- Born: Jakarta, Indonesia
- Occupations: Art historian Curator
- Spouse: Stephen Kotkin
- Children: 2

Academic background
- Education: Columbia University (BA, MA, PhD)
- Thesis: Interregional Reception and Invention in Korean and Japanese Ceramics, 1400-1800 (2014)
- Doctoral advisor: Matthew McKelway

Academic work
- Discipline: Art history
- Sub-discipline: Korean art
- Institutions: Metropolitan Museum of Art Harvard Art Museums

= Soyoung Lee =

American curator

Soyoung Lee is an art historian and curator. She is the Barbara Bass Director and CEO of the Asian Art Museum of San Francisco.

== Biography ==
Lee was born in Jakarta, where her father was a Korean diplomat tasked with promoting Korean art and culture, and has lived in Stockholm, London, Los Angeles, Seoul, and Tokyo. She received her B.A., M.A., and Ph.D., all from Columbia University. Her doctoral thesis examined the influence of 15th-16th century Korean ceramics on the ceramic industries in Kyushu, Japan.

Lee joined the Metropolitan Museum of Art in 2003 and was assistant curator, associate curator, and curator in the museum's Asian Art Department. At the time of her hiring, she was the Met's first curator of Korean art. Her research has focused on cross-cultural exchanges in East Asian Art. At the Met, she has curated the exhibitions such as Art of the Korean Renaissance, 1400–1600 (2009); Poetry in Clay: Korean Buncheong Ceramics from the Leeum, Samsung Museum of Art (2011); Silla: Korea’s Golden Kingdom (2014); and Diamond Mountains: Travel and Nostalgia in Korean Art (2018).

Lee served as the Met's Forum of Curators, Conservators, and Scientists in 2016–17 and a trustee of the Association of Art Museum Curators.
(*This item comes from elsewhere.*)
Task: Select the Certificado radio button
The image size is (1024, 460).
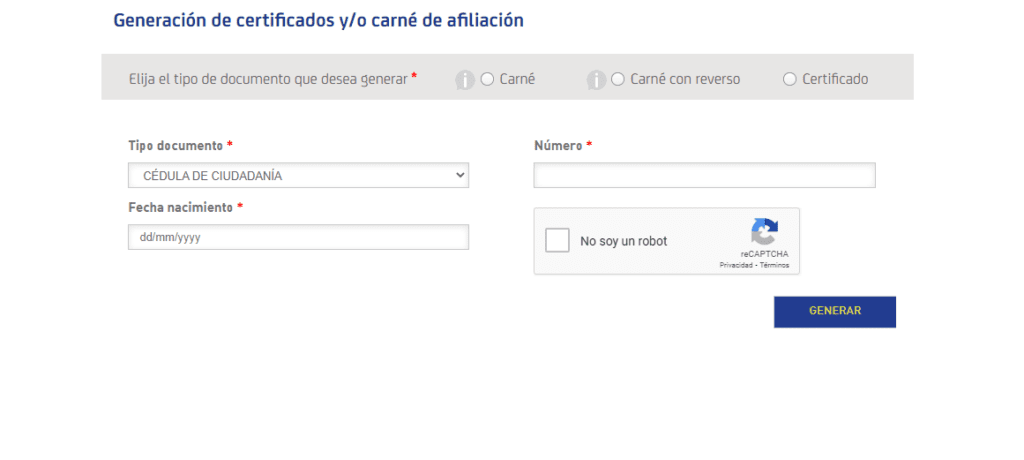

In 2018, Lee was hired by Harvard Art Museums to serve as the Landon and Lavinia Clay Chief Curator of the Harvard Art Museums. While at Harvard, she co-curated exhibitions such as Future Minded: New Works in the Collection (2024) and Earthly Delights: 6,000 Years of Asian Ceramics (2022) while leading the institution's collections-building and its training program for aspiring museum professionals.

In January 2025, the Asian Art Museum of San Francisco named Lee as its new Barbara Bass Director and CEO. She is the second Asian American woman to serve as the head of the museum.

She is married to historian Stephen Kotkin.